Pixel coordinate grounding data
************

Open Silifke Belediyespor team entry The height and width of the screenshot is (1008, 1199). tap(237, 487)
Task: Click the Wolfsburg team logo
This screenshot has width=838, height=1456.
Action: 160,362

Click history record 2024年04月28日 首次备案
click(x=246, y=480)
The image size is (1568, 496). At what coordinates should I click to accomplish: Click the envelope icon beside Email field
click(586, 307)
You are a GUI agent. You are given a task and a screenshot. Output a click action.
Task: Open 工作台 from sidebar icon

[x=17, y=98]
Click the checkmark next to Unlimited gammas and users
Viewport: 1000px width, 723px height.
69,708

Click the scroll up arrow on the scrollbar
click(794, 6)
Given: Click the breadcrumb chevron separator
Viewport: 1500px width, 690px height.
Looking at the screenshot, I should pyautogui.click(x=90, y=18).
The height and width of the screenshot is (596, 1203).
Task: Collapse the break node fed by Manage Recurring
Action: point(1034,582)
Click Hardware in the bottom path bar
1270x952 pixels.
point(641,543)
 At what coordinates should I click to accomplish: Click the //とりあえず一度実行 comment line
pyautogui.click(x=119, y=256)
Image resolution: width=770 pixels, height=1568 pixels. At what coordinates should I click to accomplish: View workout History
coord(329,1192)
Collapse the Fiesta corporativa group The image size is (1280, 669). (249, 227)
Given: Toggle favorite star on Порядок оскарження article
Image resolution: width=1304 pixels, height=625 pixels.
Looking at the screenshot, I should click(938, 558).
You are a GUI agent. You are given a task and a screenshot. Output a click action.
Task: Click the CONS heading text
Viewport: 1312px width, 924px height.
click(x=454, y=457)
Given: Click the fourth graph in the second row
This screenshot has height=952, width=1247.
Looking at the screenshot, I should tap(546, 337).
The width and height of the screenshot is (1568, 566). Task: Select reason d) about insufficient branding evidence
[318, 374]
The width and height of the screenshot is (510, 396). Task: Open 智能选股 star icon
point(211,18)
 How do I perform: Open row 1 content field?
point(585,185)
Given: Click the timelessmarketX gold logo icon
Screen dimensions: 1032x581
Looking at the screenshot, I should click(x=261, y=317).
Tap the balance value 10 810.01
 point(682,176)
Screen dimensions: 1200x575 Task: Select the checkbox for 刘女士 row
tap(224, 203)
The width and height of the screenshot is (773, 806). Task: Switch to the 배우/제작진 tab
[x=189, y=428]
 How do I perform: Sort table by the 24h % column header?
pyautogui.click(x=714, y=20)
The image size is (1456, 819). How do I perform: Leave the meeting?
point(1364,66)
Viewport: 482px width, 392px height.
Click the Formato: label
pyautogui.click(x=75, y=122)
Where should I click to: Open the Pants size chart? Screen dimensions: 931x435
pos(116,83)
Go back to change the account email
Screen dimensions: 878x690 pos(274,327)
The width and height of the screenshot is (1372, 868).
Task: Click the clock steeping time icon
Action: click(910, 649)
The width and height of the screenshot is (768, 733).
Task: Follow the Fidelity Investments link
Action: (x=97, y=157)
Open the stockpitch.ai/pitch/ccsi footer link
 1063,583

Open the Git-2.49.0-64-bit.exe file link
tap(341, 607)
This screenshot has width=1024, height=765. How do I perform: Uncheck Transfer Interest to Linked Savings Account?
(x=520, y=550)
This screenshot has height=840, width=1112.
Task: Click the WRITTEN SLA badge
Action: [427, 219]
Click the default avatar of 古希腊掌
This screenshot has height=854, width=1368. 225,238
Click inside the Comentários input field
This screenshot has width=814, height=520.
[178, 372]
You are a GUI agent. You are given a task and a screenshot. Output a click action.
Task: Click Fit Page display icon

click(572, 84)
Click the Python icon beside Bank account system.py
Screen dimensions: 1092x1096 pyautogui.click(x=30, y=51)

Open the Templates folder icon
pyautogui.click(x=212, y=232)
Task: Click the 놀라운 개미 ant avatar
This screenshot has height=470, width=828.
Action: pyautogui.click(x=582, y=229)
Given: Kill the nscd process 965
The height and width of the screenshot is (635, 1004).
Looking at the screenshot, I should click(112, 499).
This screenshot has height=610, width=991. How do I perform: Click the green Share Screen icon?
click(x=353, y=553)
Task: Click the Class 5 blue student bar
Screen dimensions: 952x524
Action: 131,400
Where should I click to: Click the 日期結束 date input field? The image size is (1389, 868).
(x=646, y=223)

************

### EXERCISE:
Pull every line containing "logo" out of the entries.

### SOLUTION:
Task: Click the Wolfsburg team logo
Given: Click the timelessmarketX gold logo icon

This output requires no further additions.